La Patagonia argentina es probablemente el lugar más remoto que he visitado, la punta del hemisferio sur, el fin del mundo. Obligada fue la parada en Buenos Aires, la ciudad porteña capital de Argentina, que nos iba a permitir amortiguar el largo viaje que nos esperaba.
Cosmopolita y con aire más europeo que latinoamericano, Buenos Aires no nos decepcionó. El tango, la afición futbolera, los insuperables asados y la pasión de esta ciudad hace la combinación perfecta de placeres en un sólo lugar.
Los porteños fueron buena onda, al contrario de lo que me imaginé. Deambulamos por las icónicas áreas de la ciudad, Palermo, San Telmo, Monserrat, y por supuesto, el pintoresco barrio de la Boca que alberga la Bombonera y es casa del tango. Un deleite. No mentían los que me hablaban con enjundia de Buenos Aires. Cenar con un buen asado y vino se convirtió rápidamente en un ritual del viaje. Cómo no hacerlo.
Seguimos nuestro largo camino al sur después algunos días recorriendo la capital. Cómo era temporada baja, hicimos algunas innecesarias escalas por la baja demanda de vuelos para llegar a Calafate, en la región de Santa Cruz, Patagonia. La naturaleza aquí te envuelve en el minuto que aterrizas. Por la ventana del avión, se asoma una maravillosa sintonía de campos amarillos topando con montañas cubiertas de nieve y en sus faldas yacen miles de lagos con aguas completamente cristalinas. La gente viene a este lugar a empaparse de la Tierra.
En la pequeña ciudad, de escasos veinte mil habitantes, la especialidad gastronómica es el cabrito patagónico que se vende en todos los pocos restaurantes que hay. Con el corazón contento y muy enamorados, recorrimos las vacías y remotas calles a media luz hasta nuestra acogedora cabaña (con chimenea y todo) en medio de la nada. El sonido del viento acompañaba nuestro sueño.

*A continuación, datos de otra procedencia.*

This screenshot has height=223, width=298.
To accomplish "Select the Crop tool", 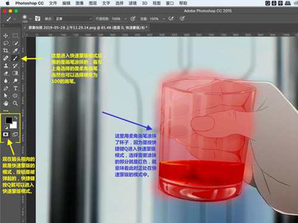I will 6,50.
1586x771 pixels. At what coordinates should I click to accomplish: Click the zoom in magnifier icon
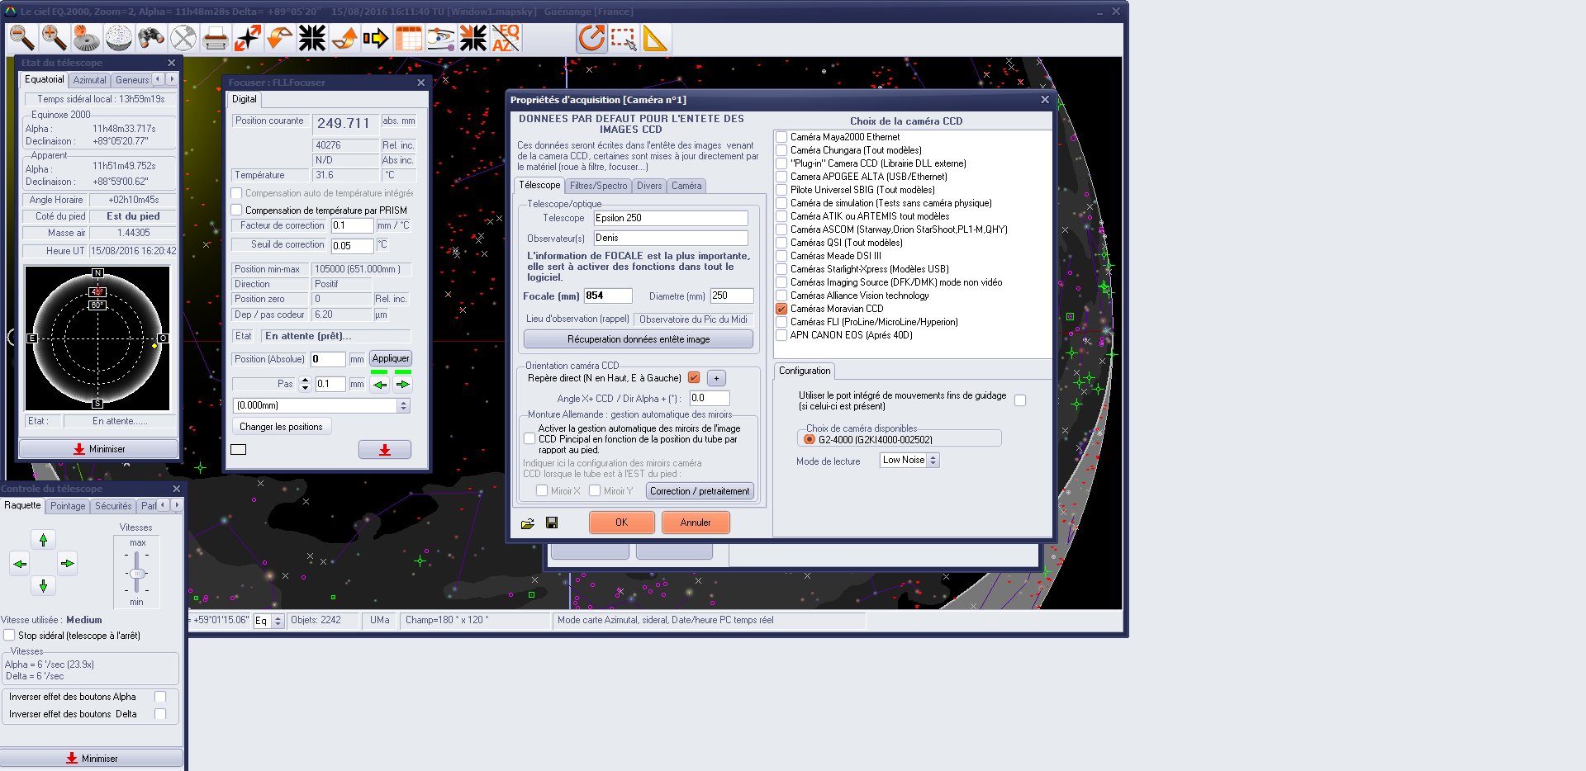point(54,38)
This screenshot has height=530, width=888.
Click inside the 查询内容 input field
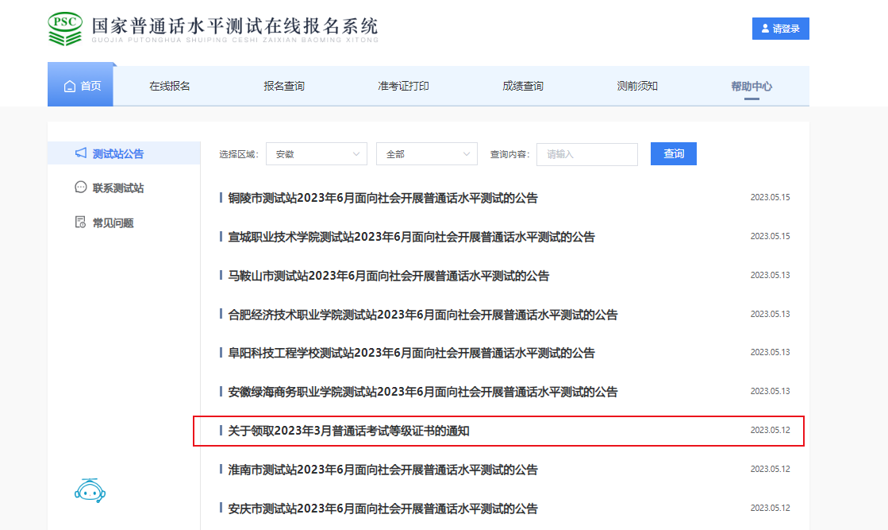(x=586, y=154)
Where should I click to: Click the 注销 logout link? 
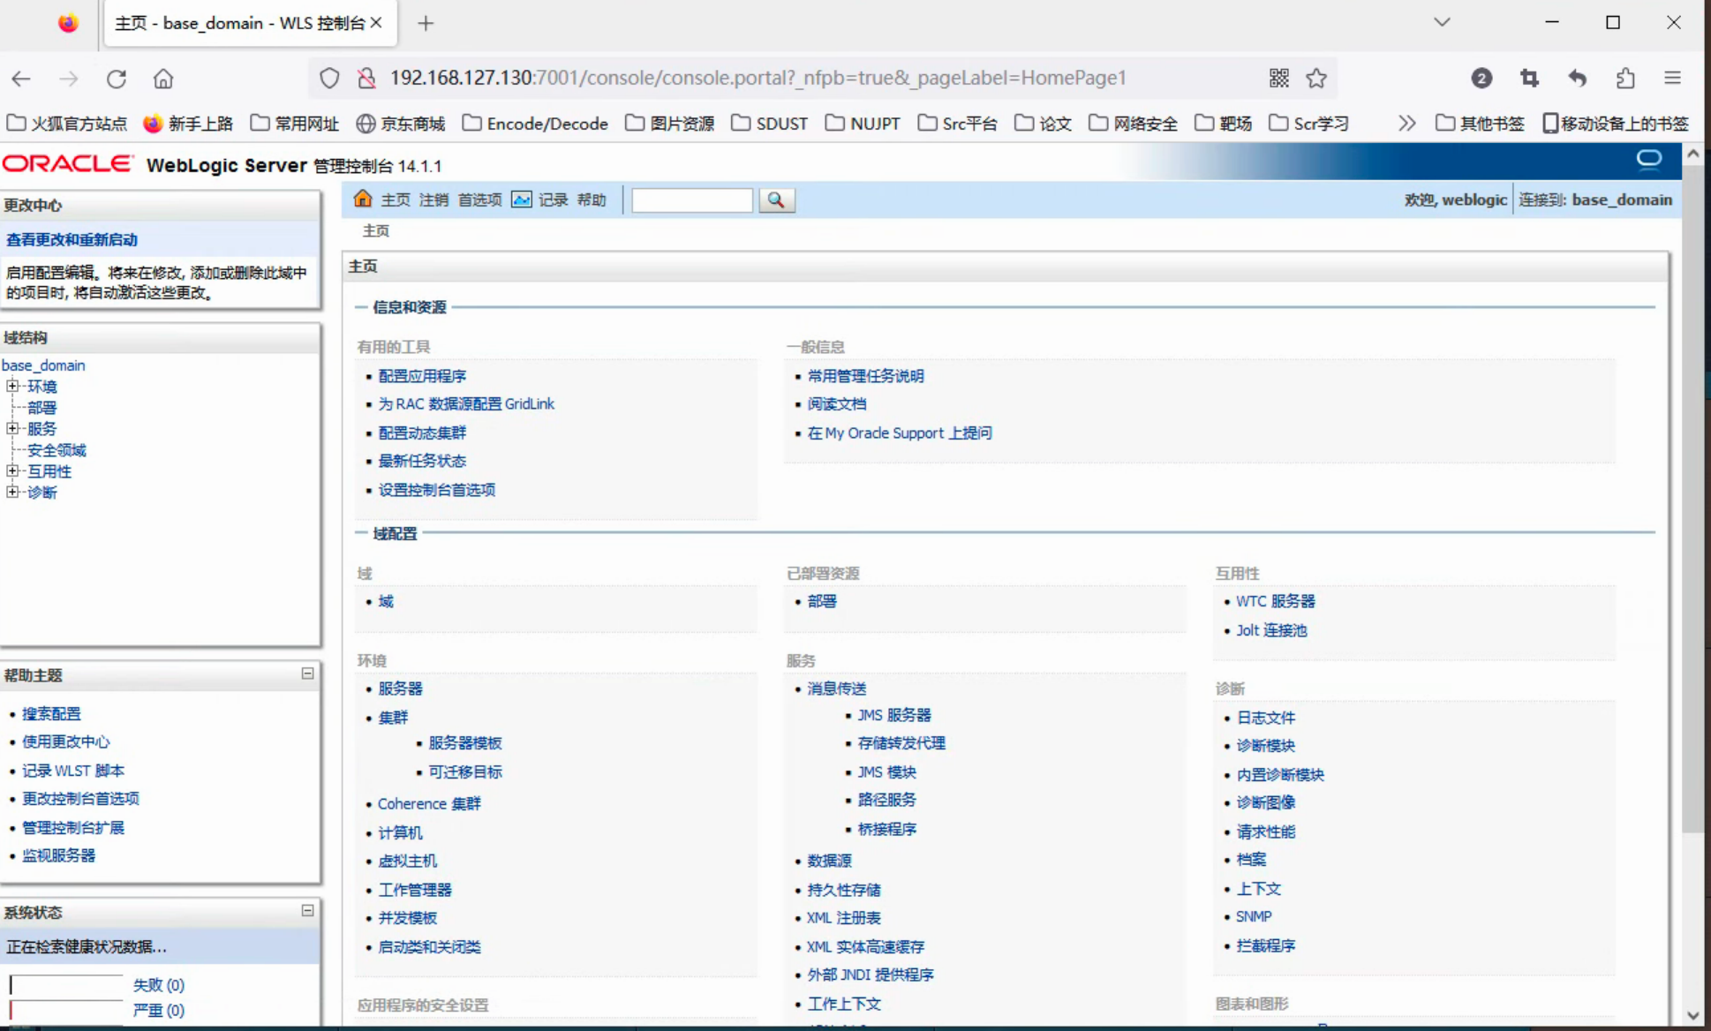coord(433,199)
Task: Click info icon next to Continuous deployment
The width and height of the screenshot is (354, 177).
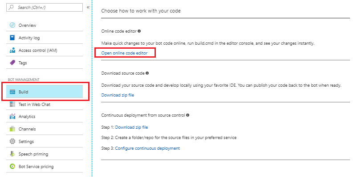Action: (187, 115)
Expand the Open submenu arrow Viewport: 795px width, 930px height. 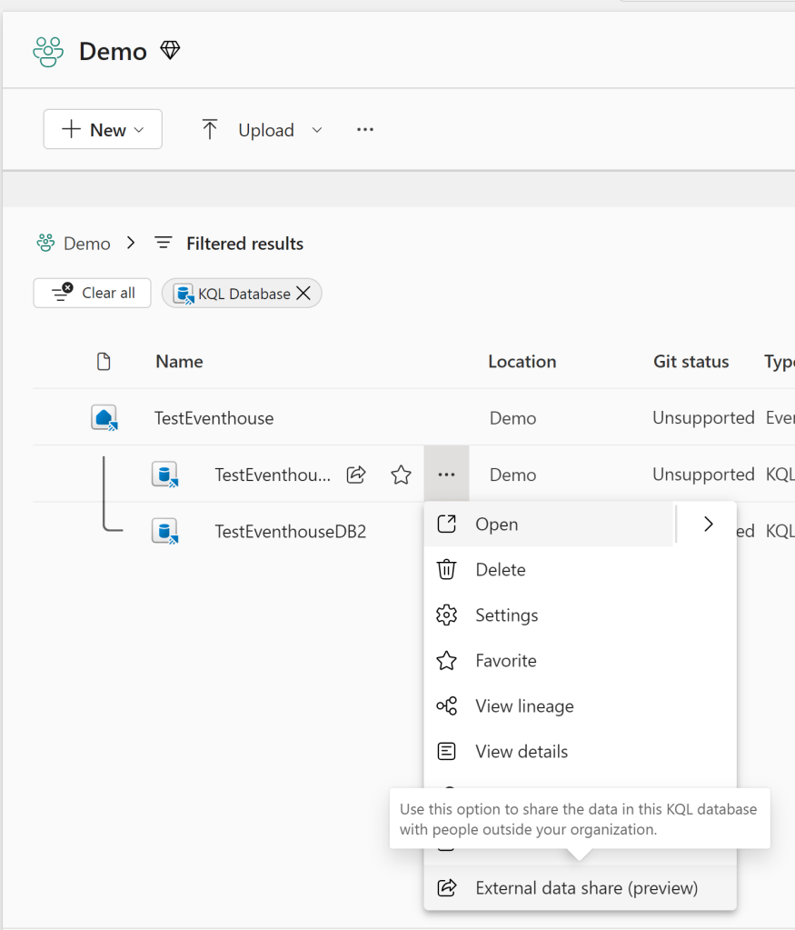[708, 524]
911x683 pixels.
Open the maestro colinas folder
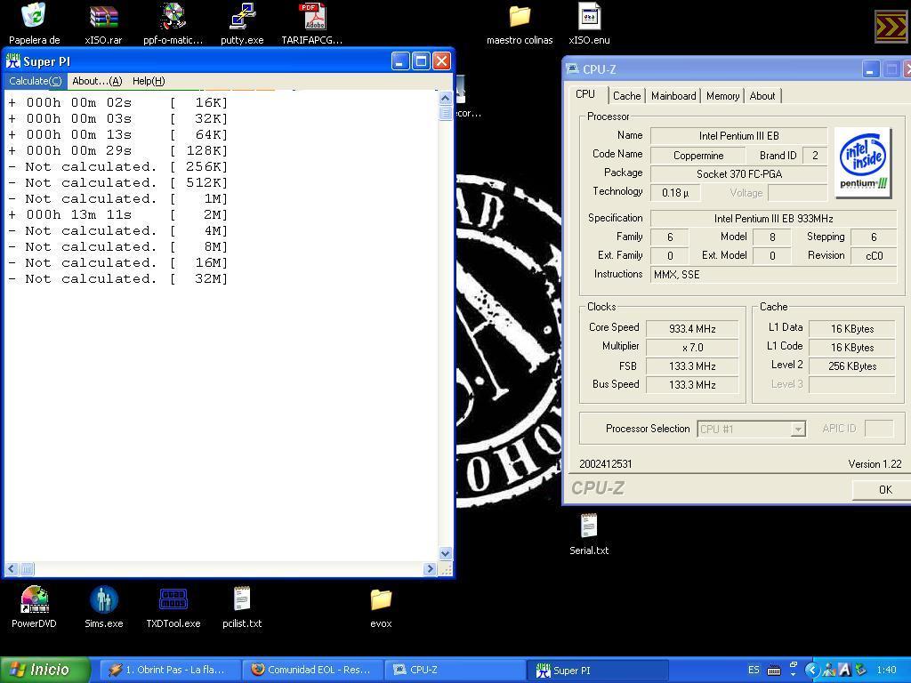(x=520, y=18)

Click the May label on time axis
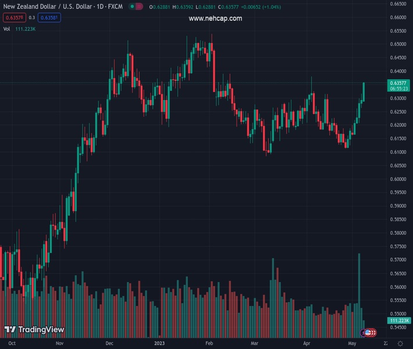tap(351, 344)
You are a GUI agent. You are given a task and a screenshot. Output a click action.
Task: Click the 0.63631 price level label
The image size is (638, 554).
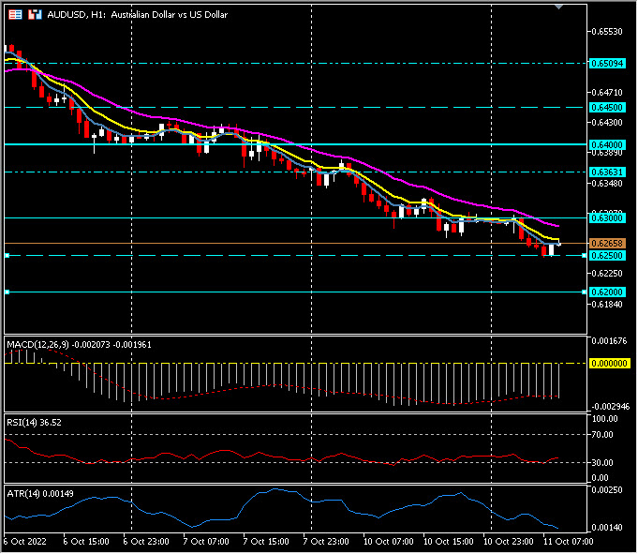tap(606, 172)
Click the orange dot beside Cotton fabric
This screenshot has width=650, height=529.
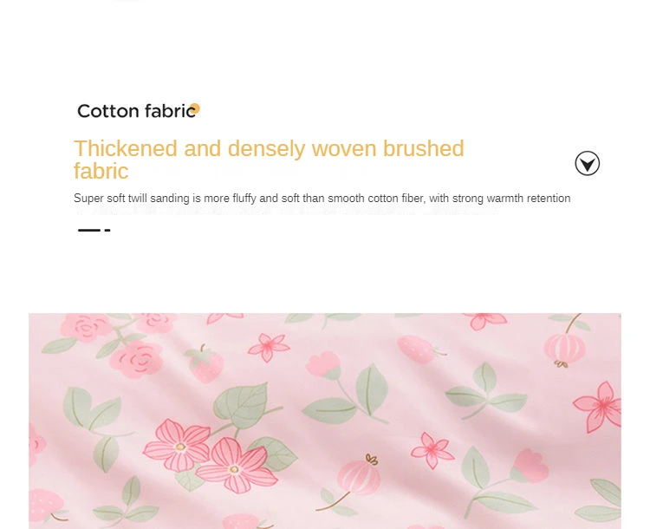(x=194, y=108)
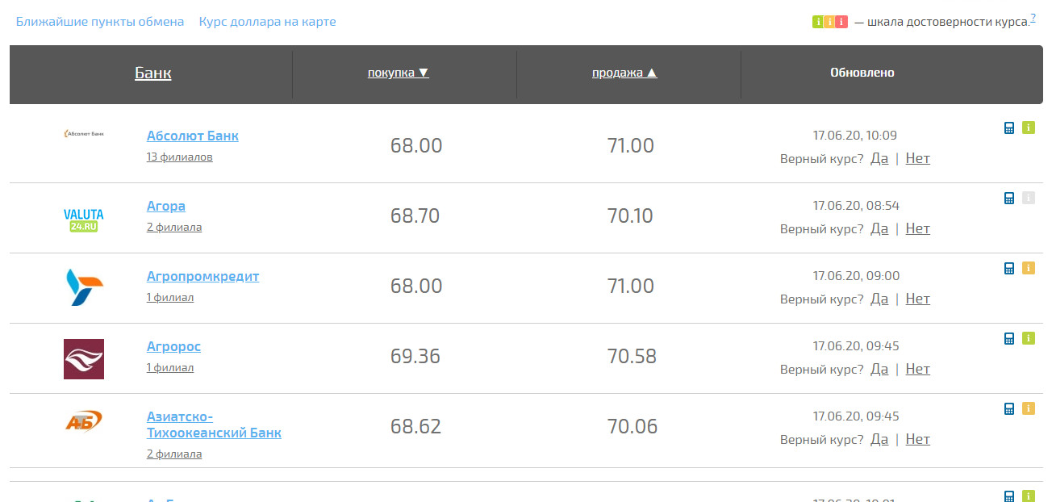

El espectáculo principal de Calafate es el glaciar Perito Moreno, nombrado así en honor a un científico naturista argentino. El glaciar alcanza una altura de sesenta metros y cinco kilómetros de longitud que te dejan sin aliento. Poooo, foooo, se escucha de pronto cuando pedazos gigantes de hielo se rompen y se integran a las aguas del lago argentino. La piel no puede evitar erizarse. Trescientos metros te separan de la imponente masa de hielo. Esto debe ser lo más maravilloso que he visto, pensé. Parecía que cada día del viaje, superaba al anterior.
Nuestra travesía, siguió hasta el punto más austral. La última e inmejorable parada fue en Ushuaia, en la región de Tierra del Fuego. Aquí es el fin del mundo, pero el principio de todo.
Nos subimos al célebre tren que nos trasladó a la antigua prisión de Ushuaia, que, por sus condiciones climáticas y aislamiento geográfico, la convertían en la más segura del país hasta por ahí de los años 50. Poemas y escritos desgarradores adornaban las paredes en las celdas de los invictos que probablemente no volvieron a ver otro paisaje a aquel de la Patagonia Sur pues debían cumplir largas y penosas condenas. En este sitio, tan remoto, se vivía en un aire desolador, de lejanía y olvido.
Uno de los tesoros ocultos entre montañas de la región, es la laguna esmeralda, la cual se nutre del glaciar Ojo de Albino. La caminata para encontrarla es de aproximadamente 3 horas, y fue extraordinaria en todo el sentido de la palabra. Los paisajes y tipos de bosque, pradera, plantas y flores, así como la misma fauna era hasta ese momento, desconocida para mí. Me sentí como niña descubriendo un nuevo mundo. En el camino encontramos incluso un par de castores, engañosos predadores que ponen en peligro la existencia de la Patagonia a mediano plazo. Después de escuchar esta historia, ya no me parecieron tan lindos.
Habíamos llegado tan lejos, éramos parte de ese mismo lugar que Julio Verné inmortalizó con el famoso faro del fin del mundo en el canal de Beagle. Saludamos a los pingüinos y lobos marinos, quienes parecían muy cómodos con nuestra presencia. Estar ahí, era algo muy parecido a un sueño.
De vuelta al planeta tierra, en Buenos Aires, paseamos por Puerto Madero y para despedirnos, un último glorioso bife de chorizo con una buena botella de vino de Mendoza. De fondo, un niño cantaba con una voz muy bella para ganarse unas monedas. Qué gran viaje, el mejor. Recuerdo sonriente.